Съев всё до последнего кусочка и поблагодарив хозяйку за необыкновенное кушанье, спросила:
          – Клавдия Семёновна, а вас-то каким ветром сюда занесло? Ведь не за «длинным» рублём пожаловали?
            – Как попала? Девчонкой ещё прочитала легенду о первой женщине-полярнице. Загорелось самой побывать у чёрта на куличках,  да и прижилась, по сердцу пришёлся этот уединённый угол земли с его суровой красотой. Всю жизнь здесь, вот уже и волосы поседели, – грустно улыбнулась моя собеседница, придвинув к себе круглое на подставке зеркальце, – а не могу уехать. Скольких людей встречала и провожала, а сама не могу…
Я замолчала, удивлённо глядя на эту красивую, хотя и немолодую, седую женщину. Её простодушное признание шокировало меня: как можно всю жизнь просидеть в этом морозильнике, в этой снежной тюрьме, бегать от белых медведей и не вылезать из валенок? Мне самой не надо ни ковров, ни хрусталей, ни даже сумасшедше вкусных оленьих языков, которых, может быть, больше никогда не попробую, лишь бы только вернуться к цветущим яблоням и моим любимым берёзам.
– Не понимаю, что здесь может нравиться?.. Тут же ничего нет…
– Да что ты! – засмеялась полярница. – Это только на первый взгляд кажется, что остров Врангеля – безжизненная снежная равнина. Увидела бы ты его летом, когда  солнце  светит круглые сутки! Тундра вся преображается, расцветает! Становится такой ласковой, гостеприимной, одарит и морошкой, и грибами… 
    А птиц летом, а животных – тюленей, моржей, песцов, всякого мелкого зверья – видимо-невидимо! Особенно птиц. Мил-ли-арды! Такие  птичьи базары,  хоть уши затыкай!

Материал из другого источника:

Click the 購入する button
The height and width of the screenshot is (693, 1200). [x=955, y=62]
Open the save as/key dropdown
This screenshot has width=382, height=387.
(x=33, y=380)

        Об  оленях особый разговор. Олень – это всё: и еда, и одежда, и транспорт.
Ну и, конечно, медведи. Тут их заповедник, «родильный дом». Со всего побережья сюда сходятся будущие мамаши, чтобы вырыть берлогу и родить малышей. Они здесь чувствуют себя, как дома.
        – Но ведь это опасно! – не выдержала я. – И зачем в Арктике заповедник? От кого медведей охранять?
          Клавдия Семёновна сокрушённо покачала головой.
          – Вот представь, Валя, себе такую ситуацию. Приходишь ты к себе домой, а там посторонний и предлагает тебе немного потесниться, потому что он хочет остаться навсегда. Представила? Точно так ведёт себя человек, который называет себя завоевателем Арктики. Ещё недавно тут никого не было. Белый медведь царствовал тут  до тех пор, пока не открыли месторождения нефти, газа и золота, а теперь ему пришлось «потесниться». Знаешь, сколько их погибло? А китов? А моржей? Песцов? Всех их нещадно истребляли кого из меха, кого из-за бивней. Вот и приходится охранять этот  уголок земли от непрошенных гостей.
– Да, всех жалко, – согласилась я и, немного помолчав, напомнила: – А про какую легенду вы говорили в самом начале? 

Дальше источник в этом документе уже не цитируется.